Editorial
Dermal white adipose tissue renewal is regulated by the PDGFA/AKT axis
Abstract
Disesteemed for many years as tissue exclusively dedicated to energy storage, the white adipose tissue (WAT) has become one of the most studied tissues, especially as recent reports uncovered its metabolic and endocrine functions in vivo contributing to the development of metabolic disorders, control of immune response and wound healing processes. The traditional classification of WAT describes two distinct anatomical depots, namely subcutaneous WAT (sWAT) and visceral WAT (vWAT), which exhibit differences at the cellular level and in structure (1). These differences may also be responsible for depot-specific WAT function and affect tissue plasticity and remodeling. More recently, a third type of WAT, which is referred to as dermal WAT (dWAT), received high appreciation, as it was identified as central contributor in skin-relevant processes including hair follicle growth, thermoregulation and wound healing (1).
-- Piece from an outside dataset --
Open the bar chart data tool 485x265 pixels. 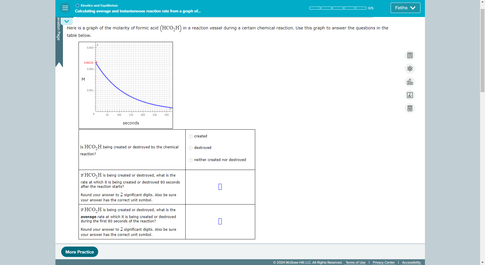click(x=410, y=82)
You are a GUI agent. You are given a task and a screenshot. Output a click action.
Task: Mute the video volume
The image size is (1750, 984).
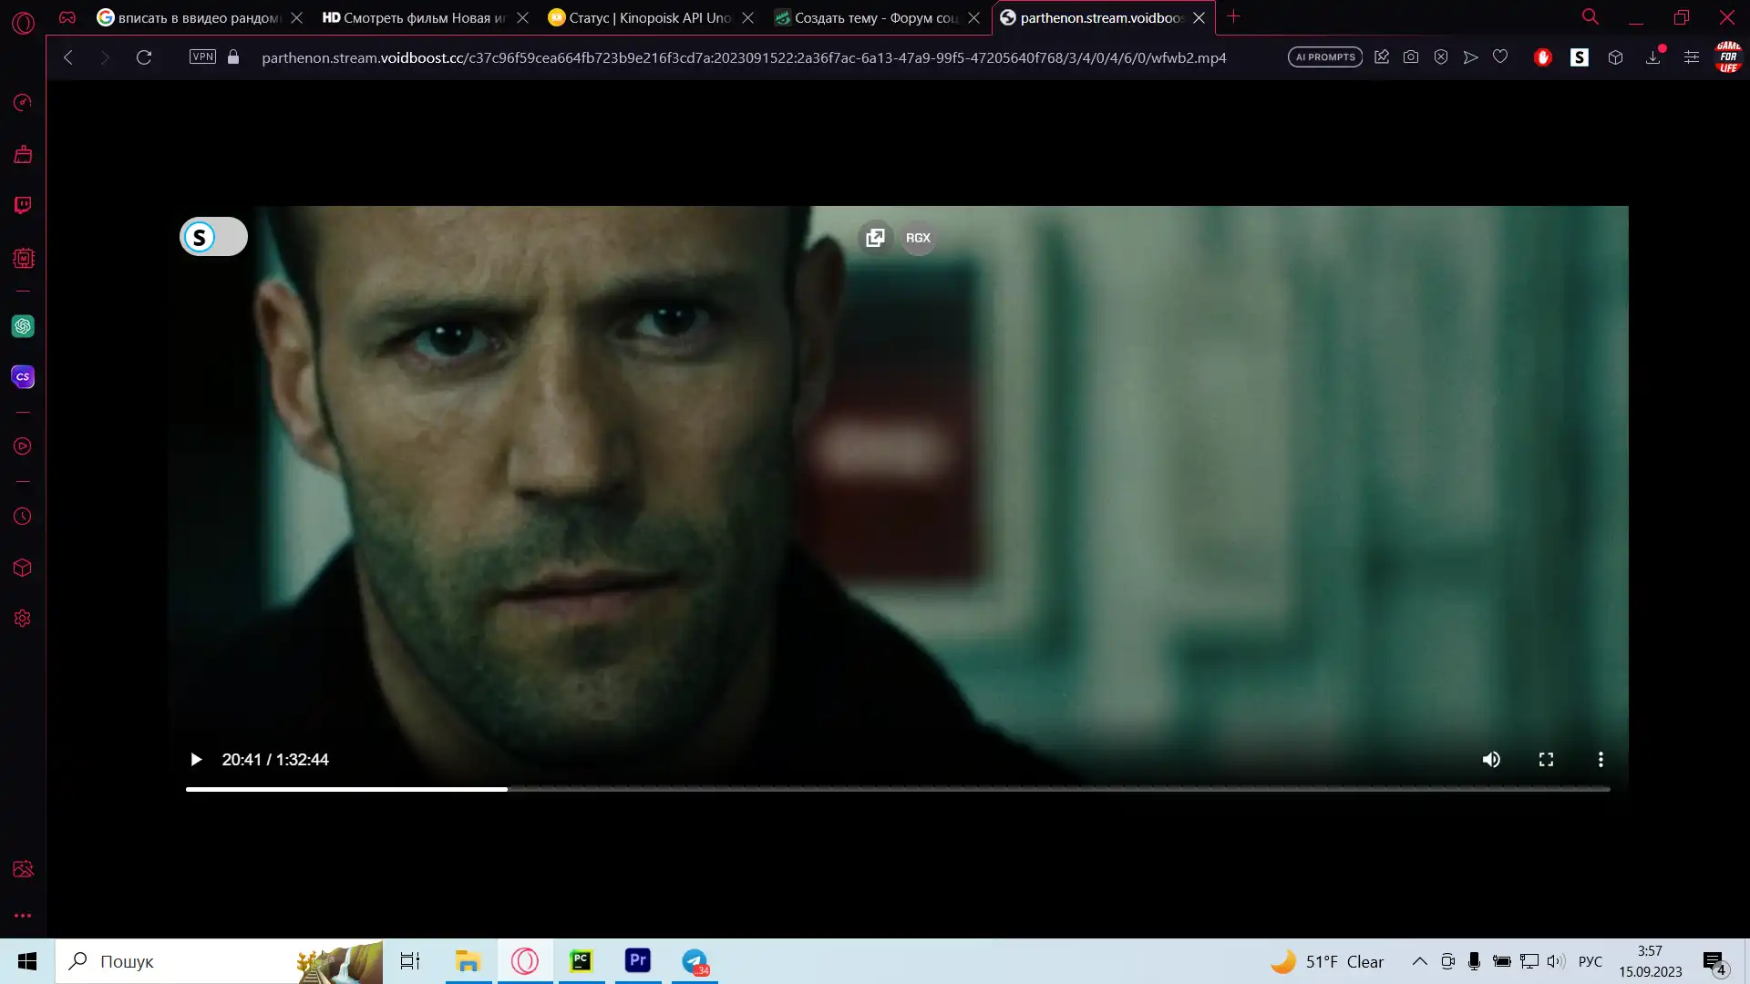point(1491,760)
In contrast to long-lived adipocytes in sWAT and vWAT-depots, dWAT is characterized by rapid adipocyte turnover, adipocyte-myofibroblast plasticity and depot-specific cytokine profiles that have an impact on the differentiation and self-renewal abilities of skin regenerative cells, especially hair follicle stem cells. Due to these specificities, self-renewal of adipocyte progenitor cells and regulation of tissue homeostasis in dWAT is suggested to be differentially regulated compared to the other WAT depots. To address this issue Rivera-Gonzales et al. (2) established a mouse model to investigate the molecular mechanisms specifically regulating tissue homeostasis in dWAT.